--- PROVIDED RECORDS Enclosed Below ---

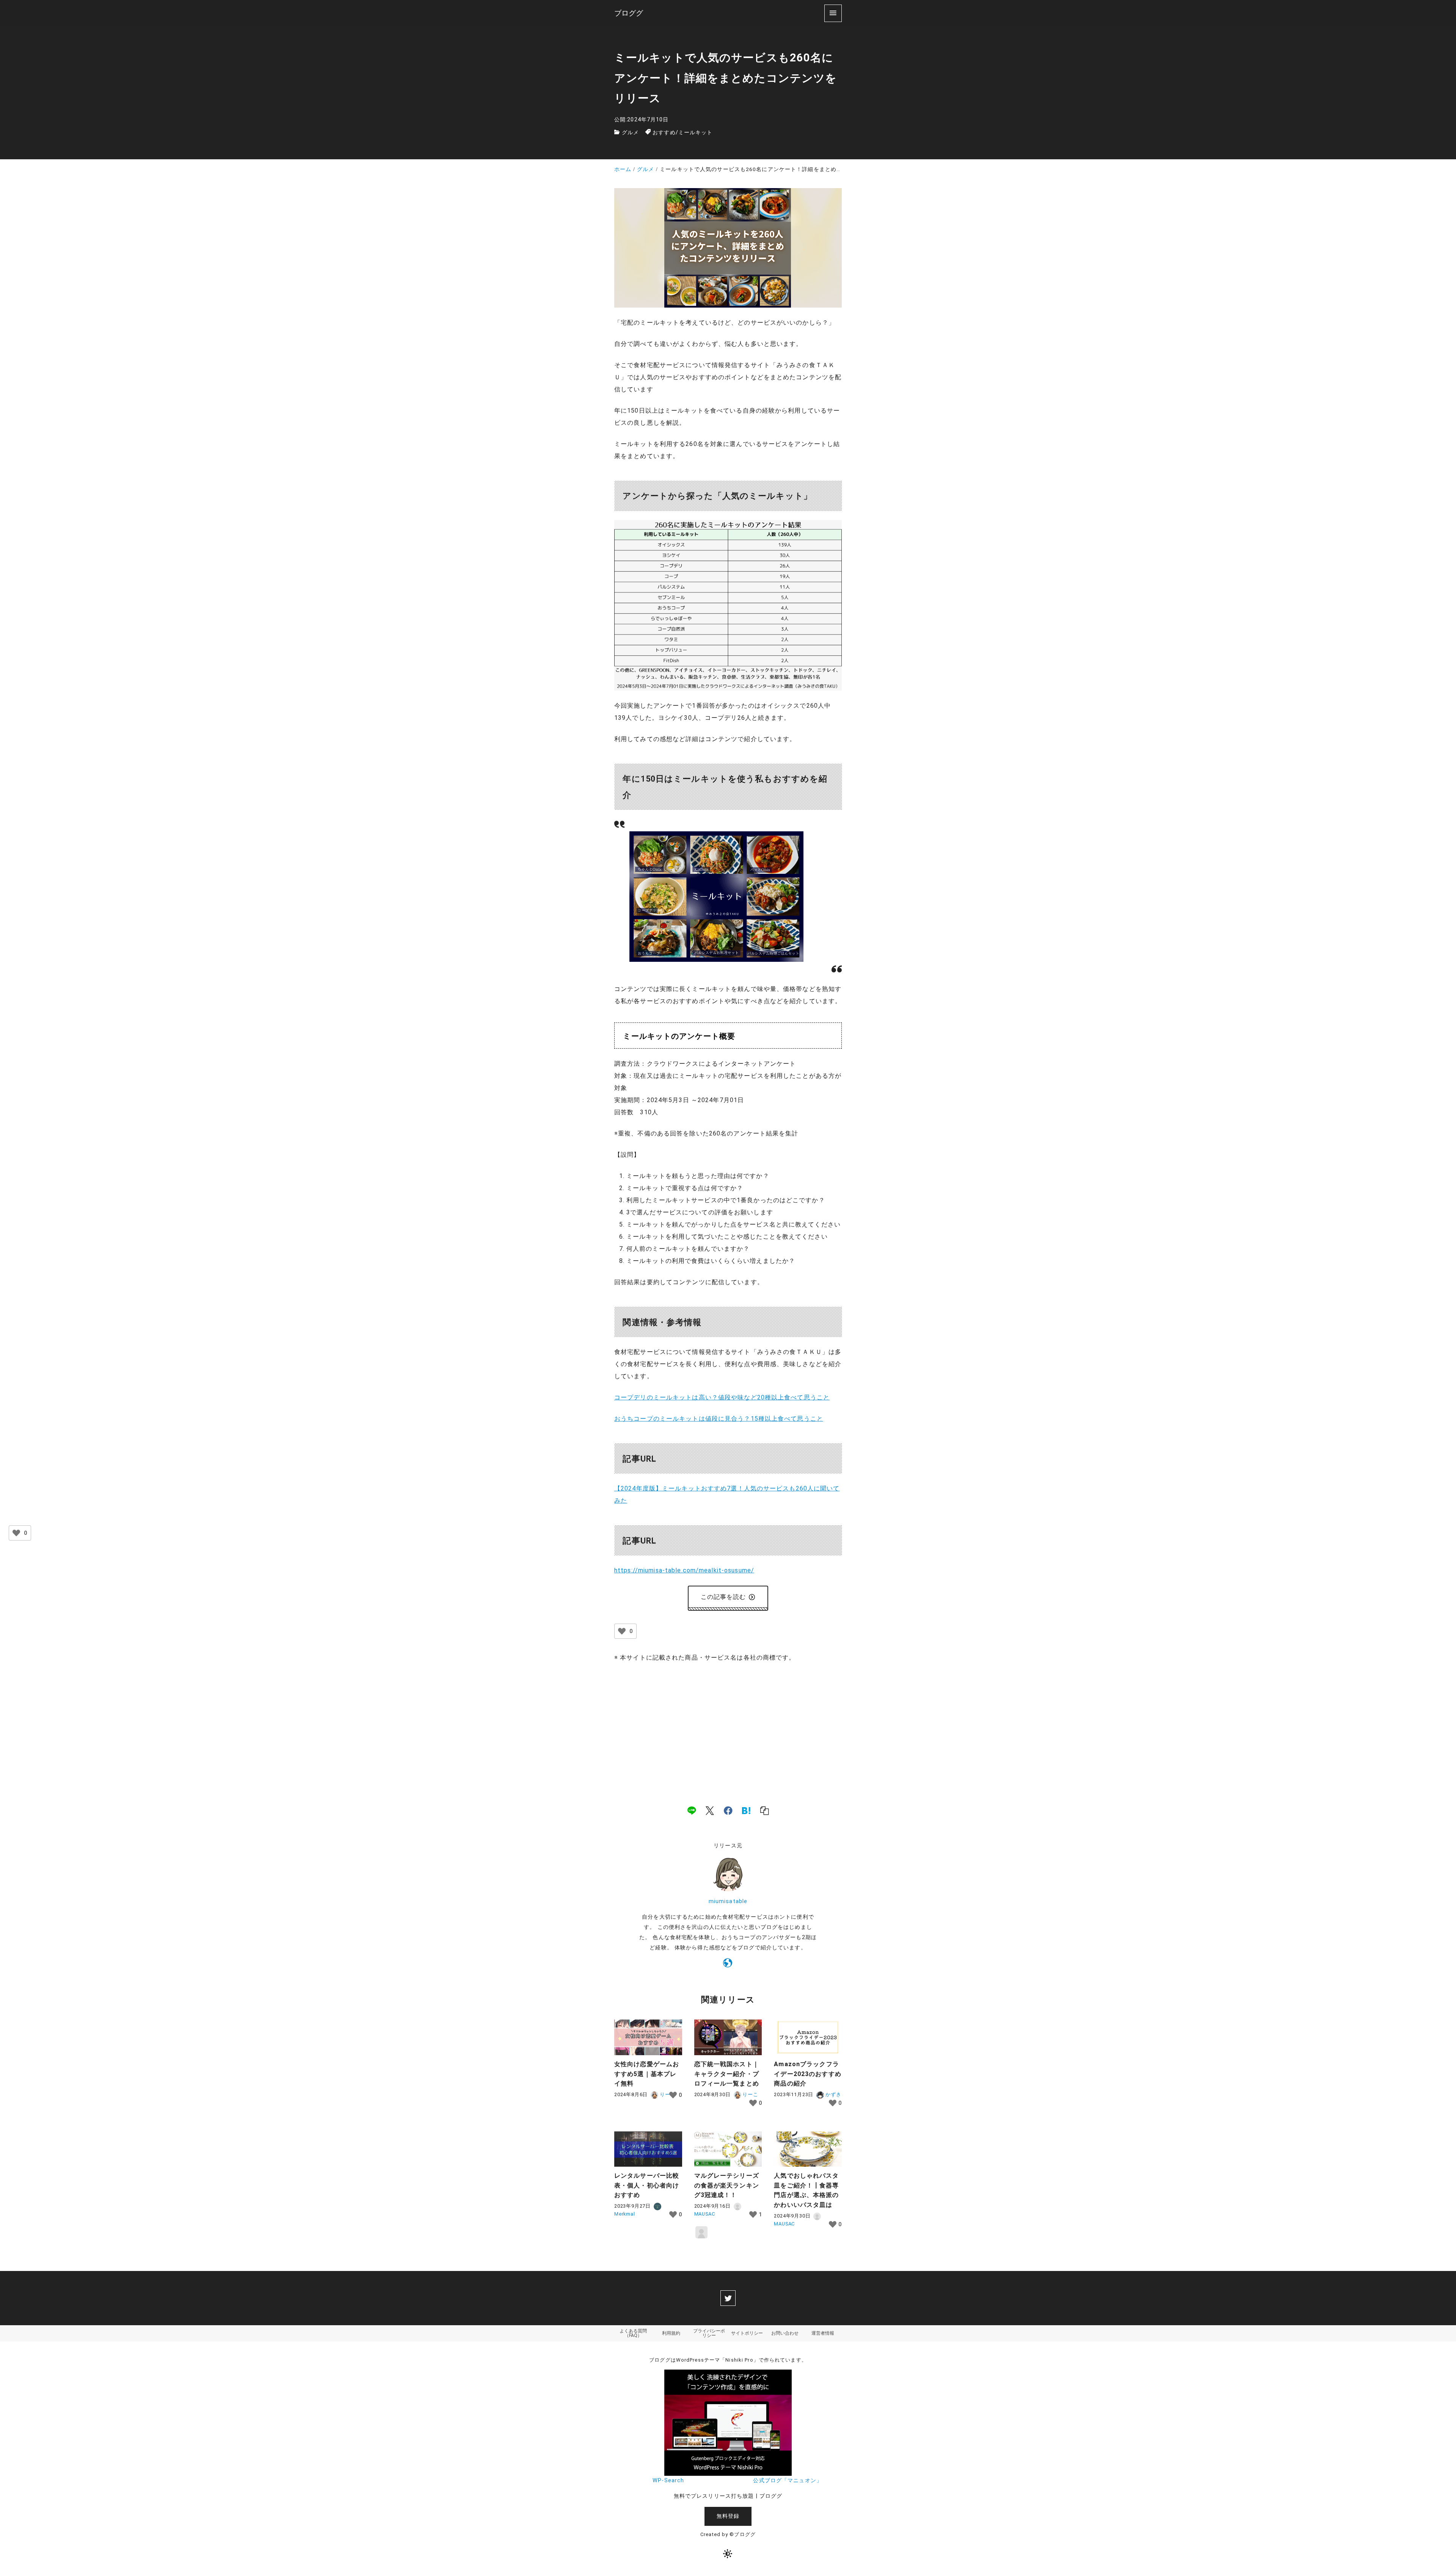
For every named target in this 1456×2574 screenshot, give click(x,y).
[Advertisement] (728, 1726)
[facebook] (728, 1810)
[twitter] (728, 2297)
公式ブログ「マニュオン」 (787, 2480)
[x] (710, 1810)
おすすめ (664, 132)
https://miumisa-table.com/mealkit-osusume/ (684, 1570)
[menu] (833, 13)
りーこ (749, 2094)
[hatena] (746, 1810)
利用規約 (671, 2333)
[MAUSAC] (701, 2232)
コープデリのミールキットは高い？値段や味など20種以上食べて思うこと (722, 1397)
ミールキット (695, 132)
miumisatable (728, 1901)
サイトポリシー (747, 2333)
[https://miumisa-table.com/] (728, 1964)
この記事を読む (723, 1596)
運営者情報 (822, 2333)
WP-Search (668, 2480)
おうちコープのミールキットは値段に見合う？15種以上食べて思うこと (718, 1418)
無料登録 (728, 2516)
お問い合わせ (785, 2333)
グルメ (630, 132)
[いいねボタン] (622, 1631)
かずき (832, 2094)
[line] (691, 1810)
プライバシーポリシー (709, 2333)
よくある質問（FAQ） (633, 2333)
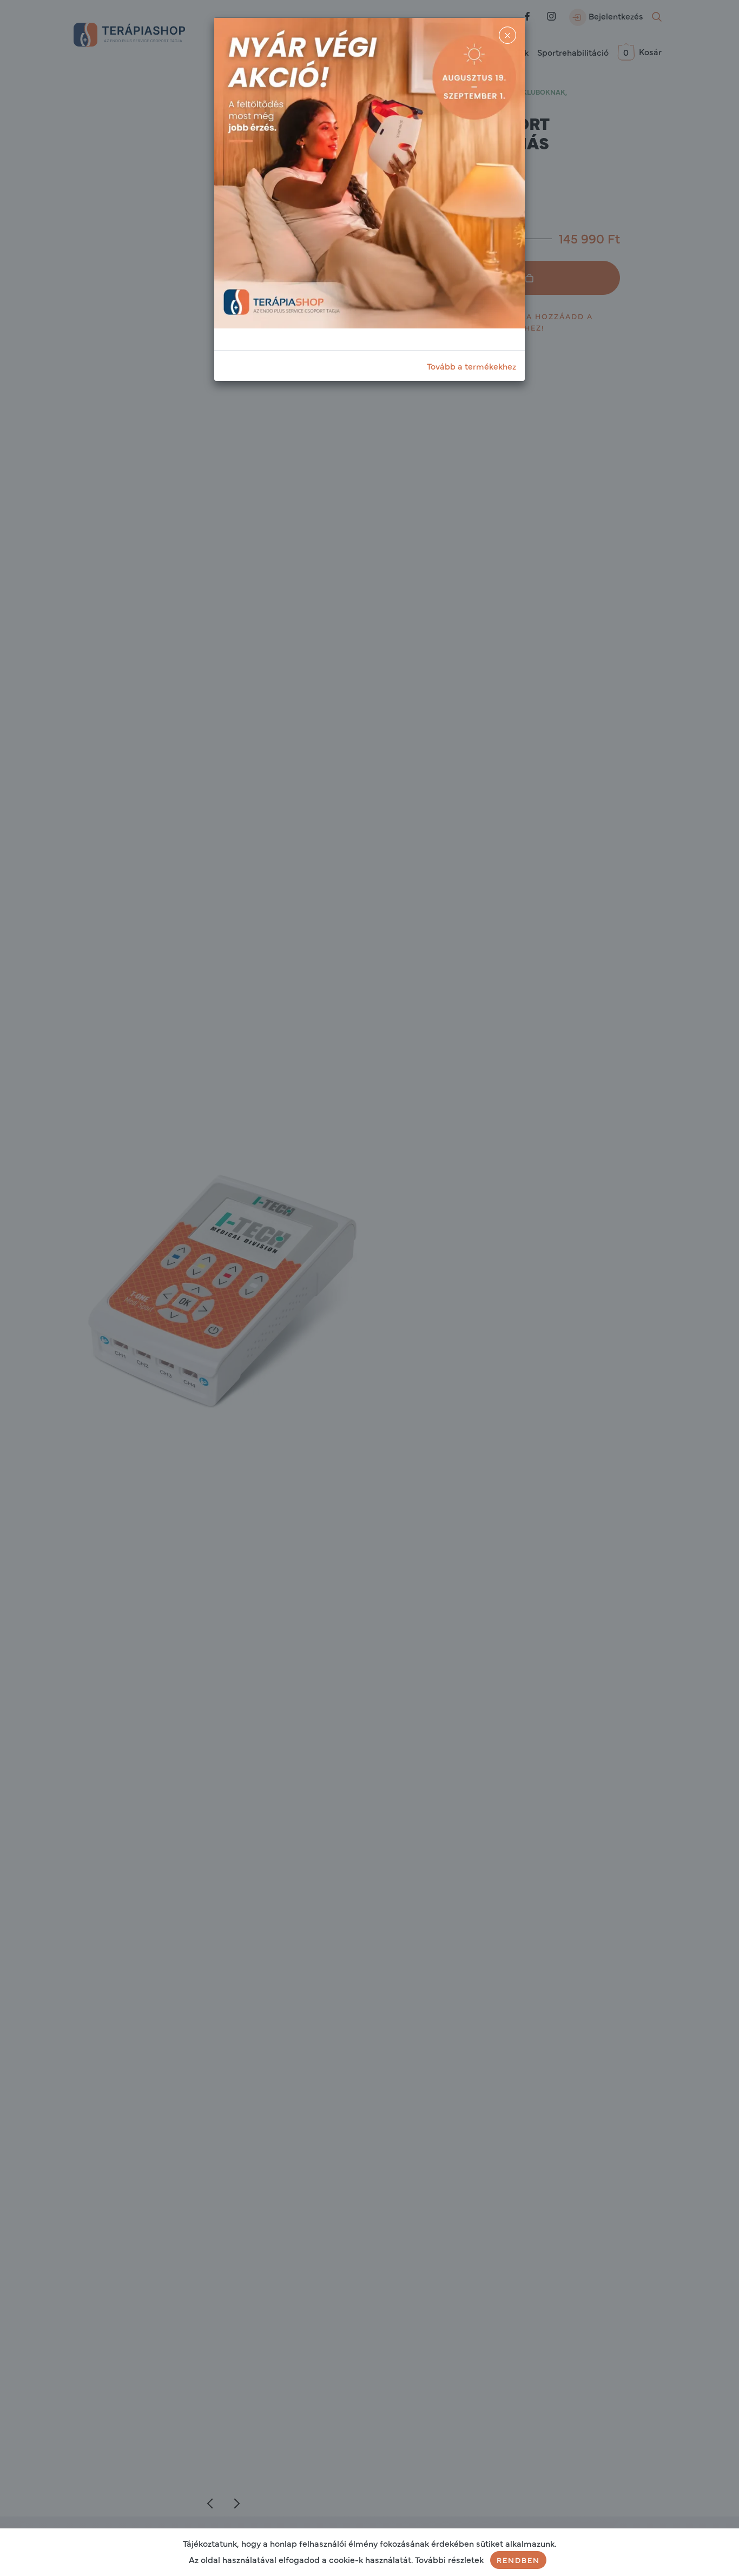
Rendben (518, 2559)
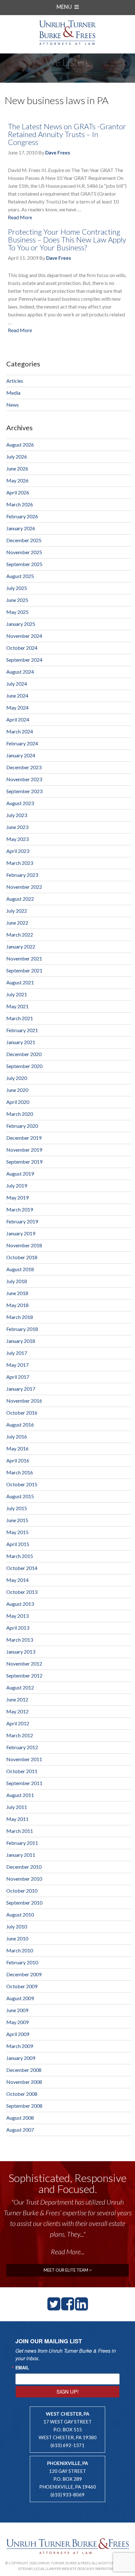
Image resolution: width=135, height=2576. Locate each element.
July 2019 (16, 1185)
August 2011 (20, 1795)
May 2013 (17, 1616)
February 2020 (22, 1126)
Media (13, 393)
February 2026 (22, 516)
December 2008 (23, 2070)
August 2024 (20, 672)
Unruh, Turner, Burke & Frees (67, 32)
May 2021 (17, 1006)
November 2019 (24, 1150)
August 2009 (20, 1998)
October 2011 (21, 1771)
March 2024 (19, 731)
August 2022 (20, 899)
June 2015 (17, 1520)
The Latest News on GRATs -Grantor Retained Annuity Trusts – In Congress (67, 134)
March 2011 (19, 1831)
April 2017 (17, 1377)
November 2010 (24, 1879)
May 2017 (17, 1365)
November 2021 (24, 958)
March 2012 (19, 1735)
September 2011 (24, 1783)
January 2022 (20, 946)
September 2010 (24, 1903)
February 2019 (22, 1221)
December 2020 (23, 1054)
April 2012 (17, 1723)
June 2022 (17, 923)
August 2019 (20, 1174)
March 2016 (19, 1472)
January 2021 (20, 1042)
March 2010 (19, 1950)
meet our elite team (66, 2270)
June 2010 (17, 1938)
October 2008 (21, 2094)
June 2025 (17, 600)
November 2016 (24, 1401)
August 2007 (20, 2130)
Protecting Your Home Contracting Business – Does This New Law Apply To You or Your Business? (67, 239)
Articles (14, 381)
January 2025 (20, 624)
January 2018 (20, 1341)
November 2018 (24, 1245)
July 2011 (16, 1807)
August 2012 (20, 1687)
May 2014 (17, 1580)
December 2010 (23, 1867)
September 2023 (24, 791)
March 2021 (19, 1018)
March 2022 (19, 934)
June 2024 (17, 695)
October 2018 (21, 1257)
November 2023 (24, 779)
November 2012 (24, 1663)
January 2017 (20, 1389)
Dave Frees (57, 152)
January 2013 (20, 1652)
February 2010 (22, 1962)
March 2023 (19, 863)
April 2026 (17, 492)
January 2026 (20, 528)
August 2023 (20, 803)
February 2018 (22, 1329)
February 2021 (22, 1030)
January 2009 (20, 2058)
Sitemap (25, 2569)
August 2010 (20, 1914)
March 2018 (19, 1317)
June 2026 (17, 468)
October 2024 (21, 648)
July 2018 (16, 1281)
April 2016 (17, 1460)
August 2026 (20, 445)
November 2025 (24, 552)
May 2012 (17, 1711)
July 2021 (16, 994)
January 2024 (20, 755)
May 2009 (17, 2022)
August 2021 (20, 982)
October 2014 (21, 1568)
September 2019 (24, 1162)
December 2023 (23, 767)
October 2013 (21, 1592)
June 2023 (17, 827)
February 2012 (22, 1747)
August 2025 (20, 576)
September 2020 (24, 1066)
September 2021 (24, 970)
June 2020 (17, 1090)
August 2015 (20, 1496)
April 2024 (17, 719)
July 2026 (16, 456)
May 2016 (17, 1448)
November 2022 (24, 887)
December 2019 (23, 1138)
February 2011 (22, 1843)
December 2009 (23, 1974)
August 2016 (20, 1424)
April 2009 (17, 2034)
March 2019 (19, 1209)
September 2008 (24, 2106)
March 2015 (19, 1556)
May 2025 (17, 612)
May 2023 (17, 839)
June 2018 (17, 1293)
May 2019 (17, 1197)
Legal (39, 2569)
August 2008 (20, 2118)
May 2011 (17, 1819)
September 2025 (24, 564)
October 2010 (21, 1891)
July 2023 (16, 815)
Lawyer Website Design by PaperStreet (82, 2569)
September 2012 (24, 1675)
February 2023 (22, 875)
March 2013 (19, 1640)
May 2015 (17, 1532)
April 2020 (17, 1102)
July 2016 (16, 1436)
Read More (20, 217)
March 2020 (19, 1114)
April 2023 (17, 851)
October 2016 (21, 1413)
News (12, 405)
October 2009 (21, 1986)
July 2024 (16, 684)
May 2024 (17, 707)
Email (22, 2367)
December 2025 (23, 540)
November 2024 (24, 636)
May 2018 (17, 1305)
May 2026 (17, 480)
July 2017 (16, 1353)
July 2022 (16, 911)
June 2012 (17, 1699)
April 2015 (17, 1544)
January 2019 (20, 1233)
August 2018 (20, 1269)
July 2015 (16, 1508)
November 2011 (24, 1759)
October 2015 (21, 1484)
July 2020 (16, 1078)
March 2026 (19, 504)
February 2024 (22, 743)
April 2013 (17, 1628)
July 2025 (16, 588)
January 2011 (20, 1855)
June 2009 (17, 2010)
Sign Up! (67, 2391)
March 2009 (19, 2046)
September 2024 (24, 660)
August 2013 (20, 1604)
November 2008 (24, 2082)
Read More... (67, 2251)
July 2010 (16, 1926)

--- End of Enclosed PROVIDED RECORDS ---

▶ ABOUT THIS TASK:
Every entry above, pictures excluded, needs to be duplicated exactly.

▶ RESPONSE TO THIS EXERCISE:
For every named target in this 1456×2574 screenshot, give click(x,y).
[Advertisement] (728, 1726)
[facebook] (728, 1810)
[twitter] (728, 2297)
公式ブログ「マニュオン」 (787, 2480)
[x] (710, 1810)
おすすめ (664, 132)
https://miumisa-table.com/mealkit-osusume/ (684, 1570)
[menu] (833, 13)
りーこ (749, 2094)
[hatena] (746, 1810)
利用規約 (671, 2333)
[MAUSAC] (701, 2232)
コープデリのミールキットは高い？値段や味など20種以上食べて思うこと (722, 1397)
ミールキット (695, 132)
miumisatable (728, 1901)
サイトポリシー (747, 2333)
[https://miumisa-table.com/] (728, 1964)
この記事を読む (723, 1596)
運営者情報 (822, 2333)
WP-Search (668, 2480)
おうちコープのミールキットは値段に見合う？15種以上食べて思うこと (718, 1418)
無料登録 (728, 2516)
お問い合わせ (785, 2333)
グルメ (630, 132)
[いいねボタン] (622, 1631)
かずき (832, 2094)
[line] (691, 1810)
プライバシーポリシー (709, 2333)
よくある質問（FAQ） (633, 2333)
Rendben (518, 2559)
Image resolution: width=135, height=2576. Locate each element.
July 2019 (16, 1185)
August 2011 (20, 1795)
May 2013 (17, 1616)
February 2020 (22, 1126)
Media (13, 393)
February 2026 (22, 516)
December 2008 (23, 2070)
August 2024 (20, 672)
Unruh, Turner, Burke & Frees (67, 32)
May 2021 (17, 1006)
November 2019 (24, 1150)
August 2009 (20, 1998)
October 2011 (21, 1771)
March 2024 (19, 731)
August 2022 (20, 899)
June 2015 (17, 1520)
The Latest News on GRATs -Grantor Retained Annuity Trusts – In Congress (67, 134)
March 2011 (19, 1831)
April 2017 (17, 1377)
November 2010 (24, 1879)
May 2017 (17, 1365)
November 2021 (24, 958)
March 2012 (19, 1735)
September 2011 (24, 1783)
January 2022 (20, 946)
September 2010 (24, 1903)
February 2019 (22, 1221)
December 2020 (23, 1054)
April 2012 (17, 1723)
June 2022 (17, 923)
August 2019 (20, 1174)
March 2016 (19, 1472)
January 2021 (20, 1042)
March 2010 (19, 1950)
meet our elite team (66, 2270)
June 2010 (17, 1938)
October 2008 (21, 2094)
June 2025 (17, 600)
November 2016 (24, 1401)
August 2007 (20, 2130)
Protecting Your Home Contracting Business – Does This New Law Apply To You or Your Business? (67, 239)
Articles (14, 381)
January 2025 (20, 624)
January 2018 (20, 1341)
November 2018 (24, 1245)
July 2011 (16, 1807)
August 2012 (20, 1687)
May 2014 (17, 1580)
December 2010 (23, 1867)
September 2023 (24, 791)
March 2021 (19, 1018)
March 2022 (19, 934)
June 2024 (17, 695)
October 2018 (21, 1257)
November 2023 (24, 779)
November 2012 (24, 1663)
January 2017 (20, 1389)
Dave Frees (57, 152)
January 2013 (20, 1652)
February 2010 (22, 1962)
March 2023 (19, 863)
April 2026 (17, 492)
January 2026 (20, 528)
August 2023 (20, 803)
February 2018 (22, 1329)
February 2021 (22, 1030)
January 2009 (20, 2058)
Sitemap (25, 2569)
August 2010 (20, 1914)
March 2018 (19, 1317)
June 2026 (17, 468)
October 2024 (21, 648)
July 2018 (16, 1281)
April 2016 (17, 1460)
August 2026 (20, 445)
November 2025 (24, 552)
May 2012 (17, 1711)
July 2021 (16, 994)
January 2024 (20, 755)
May 2009 (17, 2022)
August 2021 (20, 982)
October 2014 (21, 1568)
September 2019 (24, 1162)
December 2023 (23, 767)
October 2013 (21, 1592)
June 2023 (17, 827)
February 2012 (22, 1747)
August 2025 (20, 576)
September 2020 (24, 1066)
September 2021 (24, 970)
June 2020 (17, 1090)
August 2015 (20, 1496)
April 2024 (17, 719)
July 2026 (16, 456)
May 2016 (17, 1448)
November 2022 (24, 887)
December 2019 (23, 1138)
February 2011 (22, 1843)
December 2009 (23, 1974)
August 2016 (20, 1424)
April 2009 (17, 2034)
March 2019 (19, 1209)
September 2008 (24, 2106)
March 2015 (19, 1556)
May 2025 (17, 612)
May 2023 (17, 839)
June 2018 (17, 1293)
May 2019 (17, 1197)
Legal (39, 2569)
August 2008 (20, 2118)
May 2011 (17, 1819)
September 2025 (24, 564)
October 2010 (21, 1891)
July 2023 (16, 815)
Lawyer Website Design by PaperStreet (82, 2569)
September 2012 (24, 1675)
February 2023 (22, 875)
March 2013 (19, 1640)
May 2015 (17, 1532)
April 2020 (17, 1102)
July 2016 (16, 1436)
Read More (20, 217)
March 2020 (19, 1114)
April 2023 (17, 851)
October 2016 (21, 1413)
News (12, 405)
October 2009 (21, 1986)
July 2024 (16, 684)
May 2024 (17, 707)
Email (22, 2367)
December 2025 (23, 540)
November 2024 (24, 636)
May 2018 (17, 1305)
May 2026 (17, 480)
July 2017 (16, 1353)
July 2022 (16, 911)
June 2012 (17, 1699)
April 2015 (17, 1544)
January 2019 (20, 1233)
August 2018 (20, 1269)
July 2015 (16, 1508)
November 2011 (24, 1759)
October 2015 (21, 1484)
July 2020 (16, 1078)
March 2026 (19, 504)
February 2024 (22, 743)
April 2013 (17, 1628)
July 2025 (16, 588)
January 2011 (20, 1855)
June 2009 (17, 2010)
Sign Up! (67, 2391)
March 2009 (19, 2046)
September 2024 (24, 660)
August 2013 (20, 1604)
November 2008 (24, 2082)
Read More... (67, 2251)
July 2010 (16, 1926)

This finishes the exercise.